(Stored items)
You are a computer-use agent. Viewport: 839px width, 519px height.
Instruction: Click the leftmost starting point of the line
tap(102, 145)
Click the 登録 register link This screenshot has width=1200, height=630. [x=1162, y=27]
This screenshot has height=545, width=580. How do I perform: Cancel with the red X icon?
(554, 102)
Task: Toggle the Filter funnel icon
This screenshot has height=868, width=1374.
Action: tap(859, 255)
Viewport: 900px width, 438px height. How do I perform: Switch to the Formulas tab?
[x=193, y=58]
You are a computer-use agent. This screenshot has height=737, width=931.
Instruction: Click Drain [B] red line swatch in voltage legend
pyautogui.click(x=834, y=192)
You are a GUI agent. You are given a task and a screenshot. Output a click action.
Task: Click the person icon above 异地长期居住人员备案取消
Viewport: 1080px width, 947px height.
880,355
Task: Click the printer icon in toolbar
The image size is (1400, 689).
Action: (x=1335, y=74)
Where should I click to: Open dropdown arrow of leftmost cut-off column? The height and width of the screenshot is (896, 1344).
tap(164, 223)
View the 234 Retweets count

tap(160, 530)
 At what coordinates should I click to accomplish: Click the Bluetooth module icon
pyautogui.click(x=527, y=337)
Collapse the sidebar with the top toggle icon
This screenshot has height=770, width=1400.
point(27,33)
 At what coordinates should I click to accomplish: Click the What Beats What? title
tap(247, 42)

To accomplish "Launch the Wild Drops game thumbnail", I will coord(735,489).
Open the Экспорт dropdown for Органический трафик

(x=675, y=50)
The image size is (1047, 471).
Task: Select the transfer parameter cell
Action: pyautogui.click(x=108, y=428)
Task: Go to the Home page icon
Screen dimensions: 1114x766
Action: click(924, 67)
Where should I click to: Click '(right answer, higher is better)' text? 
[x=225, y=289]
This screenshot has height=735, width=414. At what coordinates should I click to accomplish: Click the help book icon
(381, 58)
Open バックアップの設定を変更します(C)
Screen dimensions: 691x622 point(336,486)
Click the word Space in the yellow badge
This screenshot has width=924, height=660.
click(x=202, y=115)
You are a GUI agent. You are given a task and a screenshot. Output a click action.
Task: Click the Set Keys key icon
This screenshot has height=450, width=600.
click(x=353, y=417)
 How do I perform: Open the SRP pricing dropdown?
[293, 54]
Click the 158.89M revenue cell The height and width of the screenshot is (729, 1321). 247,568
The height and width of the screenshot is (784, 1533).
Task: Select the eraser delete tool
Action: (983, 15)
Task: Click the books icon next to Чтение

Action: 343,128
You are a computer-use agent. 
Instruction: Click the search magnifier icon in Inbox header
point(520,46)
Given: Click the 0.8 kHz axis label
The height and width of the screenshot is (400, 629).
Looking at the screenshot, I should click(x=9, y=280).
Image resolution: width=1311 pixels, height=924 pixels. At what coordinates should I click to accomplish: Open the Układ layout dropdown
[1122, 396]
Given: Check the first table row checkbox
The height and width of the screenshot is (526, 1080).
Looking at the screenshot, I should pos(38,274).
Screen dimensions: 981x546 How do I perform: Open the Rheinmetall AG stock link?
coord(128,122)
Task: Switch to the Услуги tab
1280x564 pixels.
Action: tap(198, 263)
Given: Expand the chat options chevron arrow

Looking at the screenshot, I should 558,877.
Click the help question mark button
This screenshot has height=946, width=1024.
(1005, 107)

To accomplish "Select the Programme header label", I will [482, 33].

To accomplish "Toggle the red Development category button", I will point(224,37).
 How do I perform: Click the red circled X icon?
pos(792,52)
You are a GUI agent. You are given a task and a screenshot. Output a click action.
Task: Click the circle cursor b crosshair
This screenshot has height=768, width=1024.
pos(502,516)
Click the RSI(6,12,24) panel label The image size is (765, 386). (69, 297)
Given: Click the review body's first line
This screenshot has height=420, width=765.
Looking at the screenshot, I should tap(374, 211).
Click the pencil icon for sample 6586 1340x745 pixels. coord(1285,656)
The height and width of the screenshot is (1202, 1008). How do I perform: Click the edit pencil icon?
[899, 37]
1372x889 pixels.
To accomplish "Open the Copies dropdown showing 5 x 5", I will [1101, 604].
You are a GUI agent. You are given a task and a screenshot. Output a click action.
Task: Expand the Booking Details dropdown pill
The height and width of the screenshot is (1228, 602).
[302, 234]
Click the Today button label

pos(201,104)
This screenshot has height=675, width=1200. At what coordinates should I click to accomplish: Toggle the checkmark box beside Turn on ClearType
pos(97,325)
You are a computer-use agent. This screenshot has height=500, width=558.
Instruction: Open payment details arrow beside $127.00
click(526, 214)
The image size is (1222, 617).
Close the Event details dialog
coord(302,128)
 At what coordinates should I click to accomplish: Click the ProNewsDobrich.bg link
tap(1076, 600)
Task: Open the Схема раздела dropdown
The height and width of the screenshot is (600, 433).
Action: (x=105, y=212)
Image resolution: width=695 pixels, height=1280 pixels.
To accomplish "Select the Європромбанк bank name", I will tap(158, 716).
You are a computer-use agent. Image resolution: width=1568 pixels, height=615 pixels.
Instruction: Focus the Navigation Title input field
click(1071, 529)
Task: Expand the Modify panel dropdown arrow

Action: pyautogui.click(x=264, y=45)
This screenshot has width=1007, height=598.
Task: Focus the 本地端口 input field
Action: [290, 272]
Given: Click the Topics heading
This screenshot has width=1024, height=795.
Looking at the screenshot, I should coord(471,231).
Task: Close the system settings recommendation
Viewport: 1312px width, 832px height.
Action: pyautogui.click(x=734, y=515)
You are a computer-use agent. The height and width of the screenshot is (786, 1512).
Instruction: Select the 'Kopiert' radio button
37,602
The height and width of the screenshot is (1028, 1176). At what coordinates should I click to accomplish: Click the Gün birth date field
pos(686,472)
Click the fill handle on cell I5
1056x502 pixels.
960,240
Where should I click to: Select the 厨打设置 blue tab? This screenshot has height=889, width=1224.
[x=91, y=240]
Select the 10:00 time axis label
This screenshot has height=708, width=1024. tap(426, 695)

YOUR OBJECTIVE => Only lines with the word "computer" go in the answer. Take them all from the entries above.

RESPONSE =>
You are a computer-use agent. Viewport: 839px width, 519px height.
You are a computer-use agent. This screenshot has height=737, width=931.
You are a computer-use agent. 
You are a computer-use agent. This screenshot has height=500, width=558.
You are a computer-use agent. Image resolution: width=1568 pixels, height=615 pixels.
You are a computer-use agent. The height and width of the screenshot is (786, 1512).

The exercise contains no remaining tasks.